El rojo era un mal color, la hacía recordar el techo ardiendo, los cuadros cayendo de las paredes de ladrillo, sus zapatos recién amarrados. Estaba intentando llorar cuando la música de la plaza comenzó a llamarla. El mundo que tanto quiso conocer se abría ante sus ojos con todo el esplendor de los anuncios publicitarios. No entendía por qué su papá le había prohibido el exterior durante tanto tiempo, por qué en todos sus años no había puesto un solo pie fuera del piso de la casa ahora inexistente, pero ya no importaba. Ahora el mundo era suyo, tan pequeño para guardarlo en el bolsillo y tan grande para nunca terminar de conocerlo. Era precisamente el anhelo de los lugares prohibidos, que eran todos, lo que la hizo prender fuego a la cama y cerrar con llave todas las puertas, mismas que no abrió a pesar de los gritos de su papá, cuyo pellejo se consumía con el calor como se consumen todas las cosas vivas.
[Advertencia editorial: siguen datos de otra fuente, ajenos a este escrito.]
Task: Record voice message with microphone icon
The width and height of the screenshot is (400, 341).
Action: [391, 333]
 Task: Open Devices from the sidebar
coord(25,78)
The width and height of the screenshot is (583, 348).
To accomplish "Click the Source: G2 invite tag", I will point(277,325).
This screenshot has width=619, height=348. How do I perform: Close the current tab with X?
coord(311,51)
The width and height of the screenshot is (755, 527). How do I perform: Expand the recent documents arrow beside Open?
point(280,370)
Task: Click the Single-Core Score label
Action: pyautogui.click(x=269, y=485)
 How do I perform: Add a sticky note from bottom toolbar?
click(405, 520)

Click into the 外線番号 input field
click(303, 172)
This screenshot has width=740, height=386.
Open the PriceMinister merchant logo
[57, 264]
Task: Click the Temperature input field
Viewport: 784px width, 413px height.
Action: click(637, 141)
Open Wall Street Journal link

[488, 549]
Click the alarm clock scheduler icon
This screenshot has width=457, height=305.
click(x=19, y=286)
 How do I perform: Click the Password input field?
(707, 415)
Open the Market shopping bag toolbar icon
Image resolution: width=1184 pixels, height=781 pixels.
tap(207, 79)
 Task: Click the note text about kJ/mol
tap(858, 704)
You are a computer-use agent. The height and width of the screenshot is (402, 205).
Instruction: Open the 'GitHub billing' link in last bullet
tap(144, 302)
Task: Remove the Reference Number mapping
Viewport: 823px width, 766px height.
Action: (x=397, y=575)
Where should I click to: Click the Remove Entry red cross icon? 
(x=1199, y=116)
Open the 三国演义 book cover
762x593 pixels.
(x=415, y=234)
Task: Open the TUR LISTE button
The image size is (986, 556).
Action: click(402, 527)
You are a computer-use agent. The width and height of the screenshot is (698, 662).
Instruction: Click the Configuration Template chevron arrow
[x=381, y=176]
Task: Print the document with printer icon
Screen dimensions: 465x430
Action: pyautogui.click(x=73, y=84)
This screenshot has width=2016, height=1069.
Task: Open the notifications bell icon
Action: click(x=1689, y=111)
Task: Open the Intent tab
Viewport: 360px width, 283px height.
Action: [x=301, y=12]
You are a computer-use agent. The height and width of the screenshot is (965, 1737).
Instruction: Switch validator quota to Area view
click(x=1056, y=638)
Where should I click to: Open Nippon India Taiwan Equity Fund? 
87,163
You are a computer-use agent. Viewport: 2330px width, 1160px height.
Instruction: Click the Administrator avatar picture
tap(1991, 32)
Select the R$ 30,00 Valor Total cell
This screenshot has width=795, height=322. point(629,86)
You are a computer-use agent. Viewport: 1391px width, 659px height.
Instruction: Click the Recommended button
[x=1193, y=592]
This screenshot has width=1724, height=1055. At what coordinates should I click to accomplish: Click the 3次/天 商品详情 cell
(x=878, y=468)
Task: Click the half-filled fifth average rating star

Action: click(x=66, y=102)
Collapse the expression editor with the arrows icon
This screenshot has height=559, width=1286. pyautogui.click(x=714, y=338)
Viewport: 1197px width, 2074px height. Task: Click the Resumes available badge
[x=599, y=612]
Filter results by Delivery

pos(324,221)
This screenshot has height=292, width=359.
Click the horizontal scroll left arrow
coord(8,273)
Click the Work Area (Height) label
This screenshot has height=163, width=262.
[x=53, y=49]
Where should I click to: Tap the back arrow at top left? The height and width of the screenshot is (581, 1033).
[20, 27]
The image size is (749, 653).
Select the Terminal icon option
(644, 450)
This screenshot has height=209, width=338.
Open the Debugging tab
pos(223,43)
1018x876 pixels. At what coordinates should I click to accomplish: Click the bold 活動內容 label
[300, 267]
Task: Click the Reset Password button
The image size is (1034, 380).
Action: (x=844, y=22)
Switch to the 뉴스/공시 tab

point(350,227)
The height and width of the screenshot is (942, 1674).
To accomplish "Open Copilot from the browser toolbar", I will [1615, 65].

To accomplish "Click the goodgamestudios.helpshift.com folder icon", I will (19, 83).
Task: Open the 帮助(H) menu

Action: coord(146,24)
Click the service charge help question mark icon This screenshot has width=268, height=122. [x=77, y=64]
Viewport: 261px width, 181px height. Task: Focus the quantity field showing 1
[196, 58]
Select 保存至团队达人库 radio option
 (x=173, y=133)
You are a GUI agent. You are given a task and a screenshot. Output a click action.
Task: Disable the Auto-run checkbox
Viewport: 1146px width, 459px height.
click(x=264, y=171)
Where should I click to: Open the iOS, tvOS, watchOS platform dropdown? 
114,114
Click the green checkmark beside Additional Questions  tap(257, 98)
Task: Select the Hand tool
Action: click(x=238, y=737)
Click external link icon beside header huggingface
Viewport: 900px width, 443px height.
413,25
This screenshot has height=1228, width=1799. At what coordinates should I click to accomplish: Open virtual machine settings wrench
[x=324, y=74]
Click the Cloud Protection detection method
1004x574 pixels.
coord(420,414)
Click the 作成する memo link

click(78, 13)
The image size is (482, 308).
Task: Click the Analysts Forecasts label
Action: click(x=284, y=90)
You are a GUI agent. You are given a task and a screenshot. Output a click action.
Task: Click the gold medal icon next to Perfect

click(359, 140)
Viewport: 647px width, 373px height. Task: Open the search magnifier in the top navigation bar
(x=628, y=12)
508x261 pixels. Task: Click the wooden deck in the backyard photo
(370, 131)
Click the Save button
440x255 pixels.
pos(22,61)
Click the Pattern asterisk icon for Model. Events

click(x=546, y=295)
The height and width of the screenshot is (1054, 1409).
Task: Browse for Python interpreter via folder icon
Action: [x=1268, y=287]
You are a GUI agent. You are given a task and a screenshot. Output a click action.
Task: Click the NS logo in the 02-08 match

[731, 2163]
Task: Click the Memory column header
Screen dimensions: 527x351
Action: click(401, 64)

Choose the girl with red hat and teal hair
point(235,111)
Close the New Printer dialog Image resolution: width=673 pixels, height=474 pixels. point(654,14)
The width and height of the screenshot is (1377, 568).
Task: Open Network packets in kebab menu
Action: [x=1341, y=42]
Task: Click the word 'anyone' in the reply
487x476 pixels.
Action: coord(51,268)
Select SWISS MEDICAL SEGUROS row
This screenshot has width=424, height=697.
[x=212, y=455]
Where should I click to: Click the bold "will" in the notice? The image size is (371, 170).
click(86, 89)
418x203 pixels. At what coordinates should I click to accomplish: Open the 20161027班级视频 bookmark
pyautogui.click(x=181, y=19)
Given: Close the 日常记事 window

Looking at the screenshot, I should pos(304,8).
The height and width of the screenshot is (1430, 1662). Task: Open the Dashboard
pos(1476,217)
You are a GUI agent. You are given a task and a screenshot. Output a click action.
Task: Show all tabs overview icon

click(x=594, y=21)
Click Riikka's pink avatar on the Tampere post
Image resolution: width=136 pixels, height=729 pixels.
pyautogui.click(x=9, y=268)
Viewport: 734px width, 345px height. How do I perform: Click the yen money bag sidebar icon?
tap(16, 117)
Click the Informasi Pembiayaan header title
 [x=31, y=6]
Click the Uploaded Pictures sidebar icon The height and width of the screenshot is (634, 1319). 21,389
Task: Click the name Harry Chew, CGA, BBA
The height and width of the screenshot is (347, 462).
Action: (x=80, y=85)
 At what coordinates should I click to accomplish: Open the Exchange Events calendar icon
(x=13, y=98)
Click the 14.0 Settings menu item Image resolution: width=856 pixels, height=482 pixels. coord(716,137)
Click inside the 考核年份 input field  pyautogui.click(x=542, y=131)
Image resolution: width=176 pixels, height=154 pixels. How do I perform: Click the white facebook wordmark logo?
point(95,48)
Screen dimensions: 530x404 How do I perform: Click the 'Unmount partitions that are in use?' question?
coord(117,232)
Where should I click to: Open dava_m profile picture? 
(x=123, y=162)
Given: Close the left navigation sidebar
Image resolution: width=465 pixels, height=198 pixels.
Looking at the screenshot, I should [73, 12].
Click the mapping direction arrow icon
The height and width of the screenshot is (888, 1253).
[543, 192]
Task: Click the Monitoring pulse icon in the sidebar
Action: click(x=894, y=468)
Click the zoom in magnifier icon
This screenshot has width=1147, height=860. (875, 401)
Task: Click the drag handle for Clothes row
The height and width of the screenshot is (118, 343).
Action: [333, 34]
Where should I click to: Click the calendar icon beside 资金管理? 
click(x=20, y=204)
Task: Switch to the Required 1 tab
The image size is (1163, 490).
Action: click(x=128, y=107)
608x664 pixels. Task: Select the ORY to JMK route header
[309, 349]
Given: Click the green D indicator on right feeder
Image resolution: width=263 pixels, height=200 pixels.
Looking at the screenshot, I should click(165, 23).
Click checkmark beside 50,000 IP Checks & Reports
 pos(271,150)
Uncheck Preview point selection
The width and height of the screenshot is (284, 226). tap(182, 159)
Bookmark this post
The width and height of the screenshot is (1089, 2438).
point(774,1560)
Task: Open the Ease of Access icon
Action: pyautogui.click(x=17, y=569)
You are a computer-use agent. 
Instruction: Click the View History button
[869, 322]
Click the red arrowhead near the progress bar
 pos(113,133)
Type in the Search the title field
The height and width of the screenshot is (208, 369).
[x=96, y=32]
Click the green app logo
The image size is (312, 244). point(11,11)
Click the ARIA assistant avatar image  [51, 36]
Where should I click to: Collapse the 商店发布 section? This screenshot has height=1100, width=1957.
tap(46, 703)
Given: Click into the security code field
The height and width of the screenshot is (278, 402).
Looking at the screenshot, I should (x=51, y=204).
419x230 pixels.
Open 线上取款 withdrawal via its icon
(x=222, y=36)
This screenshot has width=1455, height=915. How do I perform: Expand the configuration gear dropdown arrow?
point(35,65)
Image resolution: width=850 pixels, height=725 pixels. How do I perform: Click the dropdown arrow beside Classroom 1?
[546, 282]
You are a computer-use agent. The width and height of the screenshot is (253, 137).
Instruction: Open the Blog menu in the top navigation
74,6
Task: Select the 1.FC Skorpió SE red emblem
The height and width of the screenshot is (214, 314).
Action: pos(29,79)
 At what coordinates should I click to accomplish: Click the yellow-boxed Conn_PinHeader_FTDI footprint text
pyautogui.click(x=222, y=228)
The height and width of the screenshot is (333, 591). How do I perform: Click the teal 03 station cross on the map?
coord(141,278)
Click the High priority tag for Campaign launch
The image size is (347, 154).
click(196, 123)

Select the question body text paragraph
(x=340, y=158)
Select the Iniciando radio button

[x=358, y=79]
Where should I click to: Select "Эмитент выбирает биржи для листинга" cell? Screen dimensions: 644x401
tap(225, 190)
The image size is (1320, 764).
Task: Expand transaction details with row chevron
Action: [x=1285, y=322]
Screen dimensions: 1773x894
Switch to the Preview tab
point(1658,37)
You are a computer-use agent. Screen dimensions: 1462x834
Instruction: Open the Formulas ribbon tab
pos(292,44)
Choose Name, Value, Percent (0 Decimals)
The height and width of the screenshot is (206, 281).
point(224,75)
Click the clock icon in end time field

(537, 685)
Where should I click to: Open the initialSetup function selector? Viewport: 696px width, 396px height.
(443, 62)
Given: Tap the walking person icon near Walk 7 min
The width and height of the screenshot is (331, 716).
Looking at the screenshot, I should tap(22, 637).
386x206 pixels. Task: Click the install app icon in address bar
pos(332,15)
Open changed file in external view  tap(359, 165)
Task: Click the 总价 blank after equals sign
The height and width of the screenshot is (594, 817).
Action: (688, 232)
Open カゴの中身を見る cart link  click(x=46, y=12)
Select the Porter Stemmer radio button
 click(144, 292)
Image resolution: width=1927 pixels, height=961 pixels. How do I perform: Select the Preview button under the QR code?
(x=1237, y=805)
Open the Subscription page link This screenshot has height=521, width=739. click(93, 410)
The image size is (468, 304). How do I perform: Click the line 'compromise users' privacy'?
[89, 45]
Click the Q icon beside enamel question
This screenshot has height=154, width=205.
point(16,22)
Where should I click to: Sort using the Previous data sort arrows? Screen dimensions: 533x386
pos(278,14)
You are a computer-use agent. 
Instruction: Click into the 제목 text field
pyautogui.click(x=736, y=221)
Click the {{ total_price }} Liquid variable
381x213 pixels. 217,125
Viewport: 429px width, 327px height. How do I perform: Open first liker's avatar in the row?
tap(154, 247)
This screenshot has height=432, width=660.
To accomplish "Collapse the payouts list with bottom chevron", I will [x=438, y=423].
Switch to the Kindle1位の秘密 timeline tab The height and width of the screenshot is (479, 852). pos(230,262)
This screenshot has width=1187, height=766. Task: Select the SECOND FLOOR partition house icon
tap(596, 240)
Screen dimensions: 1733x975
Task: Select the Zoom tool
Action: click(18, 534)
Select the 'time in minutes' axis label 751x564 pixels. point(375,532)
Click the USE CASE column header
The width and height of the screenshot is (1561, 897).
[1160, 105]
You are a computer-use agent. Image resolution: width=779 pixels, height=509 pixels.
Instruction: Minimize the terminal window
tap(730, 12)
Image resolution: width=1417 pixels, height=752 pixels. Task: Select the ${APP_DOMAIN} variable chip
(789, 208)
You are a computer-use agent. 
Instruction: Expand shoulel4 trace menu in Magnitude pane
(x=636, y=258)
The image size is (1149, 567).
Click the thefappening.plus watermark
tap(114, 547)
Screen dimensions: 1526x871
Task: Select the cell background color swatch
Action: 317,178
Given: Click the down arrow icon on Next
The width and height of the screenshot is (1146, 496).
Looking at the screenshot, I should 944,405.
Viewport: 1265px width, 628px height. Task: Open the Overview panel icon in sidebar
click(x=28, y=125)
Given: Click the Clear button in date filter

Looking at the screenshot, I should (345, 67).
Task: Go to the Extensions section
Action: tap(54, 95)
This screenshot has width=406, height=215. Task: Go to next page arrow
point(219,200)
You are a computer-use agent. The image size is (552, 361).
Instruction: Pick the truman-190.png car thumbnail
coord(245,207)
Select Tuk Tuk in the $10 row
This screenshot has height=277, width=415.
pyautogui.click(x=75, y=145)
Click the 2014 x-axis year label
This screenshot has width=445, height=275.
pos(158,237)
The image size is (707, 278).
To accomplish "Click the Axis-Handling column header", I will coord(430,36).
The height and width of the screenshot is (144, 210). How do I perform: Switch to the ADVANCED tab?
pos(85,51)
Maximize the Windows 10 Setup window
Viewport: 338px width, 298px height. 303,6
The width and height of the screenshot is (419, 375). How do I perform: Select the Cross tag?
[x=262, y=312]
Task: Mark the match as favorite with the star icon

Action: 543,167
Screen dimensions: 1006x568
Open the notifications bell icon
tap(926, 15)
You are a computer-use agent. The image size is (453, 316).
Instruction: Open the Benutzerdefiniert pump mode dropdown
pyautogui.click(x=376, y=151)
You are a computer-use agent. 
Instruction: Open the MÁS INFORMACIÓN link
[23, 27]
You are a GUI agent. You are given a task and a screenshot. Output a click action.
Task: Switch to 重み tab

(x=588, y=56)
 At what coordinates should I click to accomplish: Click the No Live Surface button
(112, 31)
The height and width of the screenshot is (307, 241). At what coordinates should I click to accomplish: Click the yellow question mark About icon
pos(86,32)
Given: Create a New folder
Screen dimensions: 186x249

Después de perder la cuenta de las veces que subió y bajó las escaleras eléctricas y de las que se paró frente a la villa navideña esperando que alguna de sus figuras cobrara vida, vio a un niño pequeño a lo lejos y supo que era lo que había estado buscando. En él no había nada rojo, su cabeza se asomaba por encima de un carrito de monedas afuera de la zapatería. Fue hasta él y lo bajó al piso. De sus ojos tampoco salió ninguna lágrima y ella supo que no volvería a estar sola.

-Ahora tú vas a ser mi hermanito.

Y los dos se alejaron hasta cruzar la puerta transparente del centro comercial, tomados de la mano.